Task |
Reproduce the records word for word, beginning at the very first line and ending with the line that contains "pyautogui.click(x=1361, y=168)", including that line.

------ Entries provided ------

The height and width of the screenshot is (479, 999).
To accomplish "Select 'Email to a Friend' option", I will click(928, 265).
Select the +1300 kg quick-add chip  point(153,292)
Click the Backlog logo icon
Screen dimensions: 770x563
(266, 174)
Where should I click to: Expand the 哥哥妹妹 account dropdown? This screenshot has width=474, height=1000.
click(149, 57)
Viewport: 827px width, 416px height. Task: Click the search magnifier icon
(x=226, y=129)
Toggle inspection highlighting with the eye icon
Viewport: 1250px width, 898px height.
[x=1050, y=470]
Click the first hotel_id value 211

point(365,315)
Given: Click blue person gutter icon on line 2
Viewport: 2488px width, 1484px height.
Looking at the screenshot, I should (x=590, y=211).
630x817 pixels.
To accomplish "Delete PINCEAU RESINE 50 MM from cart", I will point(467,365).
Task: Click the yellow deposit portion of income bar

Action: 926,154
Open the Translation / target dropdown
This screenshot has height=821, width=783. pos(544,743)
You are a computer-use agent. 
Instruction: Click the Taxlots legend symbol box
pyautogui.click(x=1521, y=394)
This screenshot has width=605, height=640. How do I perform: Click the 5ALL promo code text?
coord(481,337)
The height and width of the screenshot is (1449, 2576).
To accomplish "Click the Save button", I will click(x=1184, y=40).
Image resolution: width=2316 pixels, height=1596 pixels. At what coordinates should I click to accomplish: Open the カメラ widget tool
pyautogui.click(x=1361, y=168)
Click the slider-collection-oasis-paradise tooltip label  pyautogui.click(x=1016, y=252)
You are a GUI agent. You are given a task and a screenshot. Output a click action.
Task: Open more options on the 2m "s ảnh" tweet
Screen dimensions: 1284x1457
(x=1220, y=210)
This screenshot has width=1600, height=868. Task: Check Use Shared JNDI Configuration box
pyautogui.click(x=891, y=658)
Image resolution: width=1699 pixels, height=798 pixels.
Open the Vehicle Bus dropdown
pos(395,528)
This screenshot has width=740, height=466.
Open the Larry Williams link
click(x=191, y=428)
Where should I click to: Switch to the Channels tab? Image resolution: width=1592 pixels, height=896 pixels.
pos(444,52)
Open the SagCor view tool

------

Written answer |
The height and width of the screenshot is (479, 999).
To accomplish "Select 'Email to a Friend' option", I will click(928, 265).
Select the +1300 kg quick-add chip  point(153,292)
Click the Backlog logo icon
Screen dimensions: 770x563
(266, 174)
Where should I click to: Expand the 哥哥妹妹 account dropdown? This screenshot has width=474, height=1000.
click(149, 57)
Viewport: 827px width, 416px height. Task: Click the search magnifier icon
(x=226, y=129)
Toggle inspection highlighting with the eye icon
Viewport: 1250px width, 898px height.
[x=1050, y=470]
Click the first hotel_id value 211

point(365,315)
Given: Click blue person gutter icon on line 2
Viewport: 2488px width, 1484px height.
Looking at the screenshot, I should (x=590, y=211).
630x817 pixels.
To accomplish "Delete PINCEAU RESINE 50 MM from cart", I will point(467,365).
Task: Click the yellow deposit portion of income bar

Action: 926,154
Open the Translation / target dropdown
This screenshot has height=821, width=783. pos(544,743)
You are a computer-use agent. 
Instruction: Click the Taxlots legend symbol box
pyautogui.click(x=1521, y=394)
This screenshot has width=605, height=640. How do I perform: Click the 5ALL promo code text?
coord(481,337)
The height and width of the screenshot is (1449, 2576).
To accomplish "Click the Save button", I will click(x=1184, y=40).
Image resolution: width=2316 pixels, height=1596 pixels. At what coordinates should I click to accomplish: Open the カメラ widget tool
pyautogui.click(x=1361, y=168)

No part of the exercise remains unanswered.